IV. Questions en litige

[12] La demanderesse est d’avis que la présente demande soulève les cinq questions suivantes :

  1. L’agent a-t-il commis une erreur en concluant qu’aucun motif crédible ne lui permettait de croire que la demanderesse vivait avec la répondante?

  2. L’agent a-t-il commis une erreur en concluant que la relation entre la demanderesse et la répondante n’était pas crédible et que leur mariage n’était pas authentique?

  3. L’agent a-t-il commis une erreur en concluant que, de façon générale, le mariage de la demanderesse et de la répondante n’était pas authentique et qu’il avait été contracté dans le but premier d’acquérir un statut ou un privilège?

  4. L’agent a-t-il analysé la crédibilité de la relation de façon trop minutieuse?

  5. L’agent a-t-il commis une erreur en omettant de s’entretenir avec la demanderesse ou la répondante?

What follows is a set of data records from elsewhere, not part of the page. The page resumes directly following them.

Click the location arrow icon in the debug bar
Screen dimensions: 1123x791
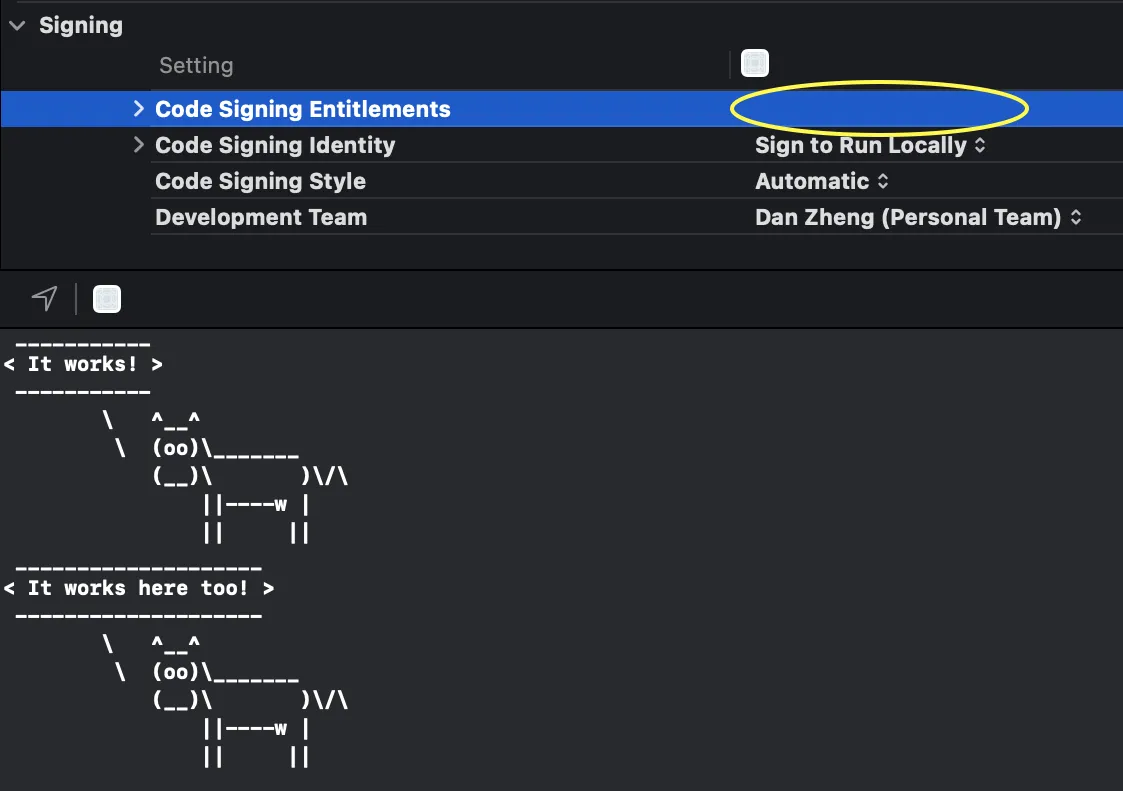[44, 298]

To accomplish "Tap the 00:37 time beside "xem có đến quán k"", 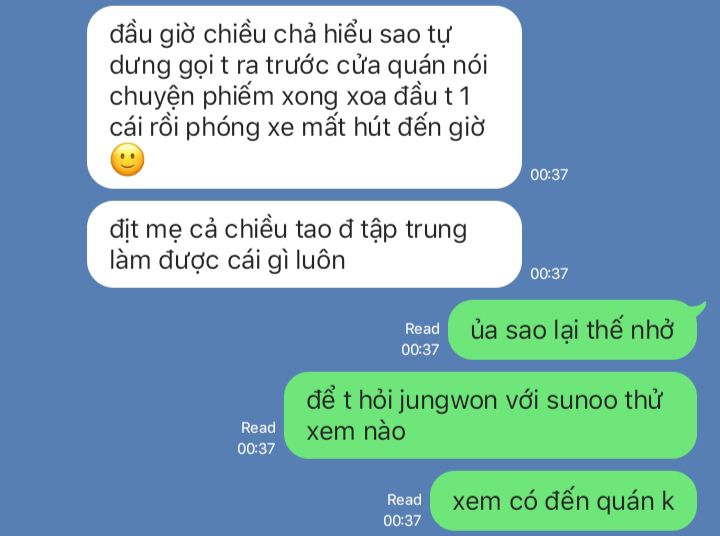I will click(x=402, y=520).
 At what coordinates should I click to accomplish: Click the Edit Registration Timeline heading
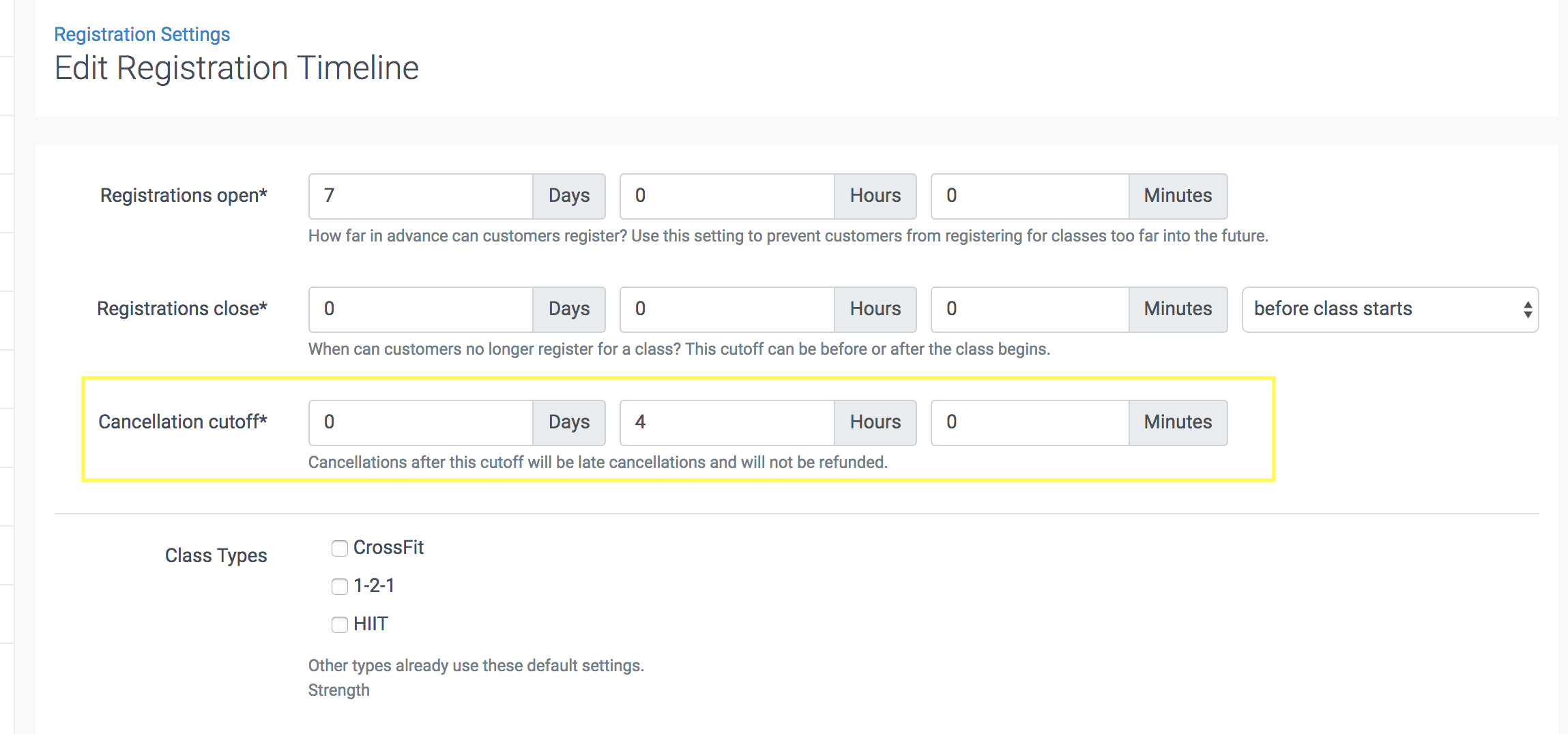click(236, 68)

[13] À mon avis, la question en l’espèce est de savoir si la décision de l’agent était raisonnable et, en ce qui concerne la cinquième question ci‑dessus, si la décision était équitable sur le plan procédural.

V. Norme de contrôle

A. Norme de la décision raisonnable

[14] Dans l’arrêt Société canadienne des postes c Syndicat des travailleurs et travailleuses des postes, 2019 CSC 67, qui a été rendu en même temps que l’arrêt Canada (Ministre de la Citoyenneté et de l’Immigration) c Vavilov, 2019 CSC 65 [Vavilov], le juge Rowe, s’exprimant au nom de la majorité, explique les attributs que doit présenter une décision raisonnable et les exigences imposées à la cour de révision qui contrôle une décision selon la norme de la décision raisonnable :

[31] La décision raisonnable « doit être fondée sur une analyse intrinsèquement cohérente et rationnelle et est justifiée au regard des contraintes juridiques et factuelles auxquelles le décideur est assujetti » (Vavilov, par. 85). Par conséquent, lorsqu’elle procède au contrôle d’une décision selon la norme de la décision raisonnable, « une cour de révision doit d’abord examiner les motifs donnés avec “une attention respectueuse”, et chercher à comprendre le fil du raisonnement suivi par le décideur pour en arriver à [l]a conclusion » (Vavilov, par. 84, citant Dunsmuir, par. 48). Les motifs devraient être interprétés de façon globale et contextuelle afin de comprendre « le fondement sur lequel repose la décision » (Vavilov, par. 97, citant Newfoundland Nurses).

[32] La cour de révision devrait se demander si la décision dans son ensemble est raisonnable : « . . . ce qui est raisonnable dans un cas donné dépend toujours des contraintes juridiques et factuelles propres au contexte de la décision particulière sous examen » (Vavilov, par. 90). Elle doit se demander « si la décision possède les caractéristiques d’une décision raisonnable, soit la justification, la transparence et l’intelligibilité, et si la décision est justifiée au regard des contraintes factuelles et juridiques pertinentes qui ont une incidence sur celle‑ci » (Vavilov, par. 99, citant Dunsmuir, par. 47 et 74, et Catalyst Paper Corp. c. North Cowichan (District), 2012 CSC 2, [2012] 1 R.C.S. 5, par. 13).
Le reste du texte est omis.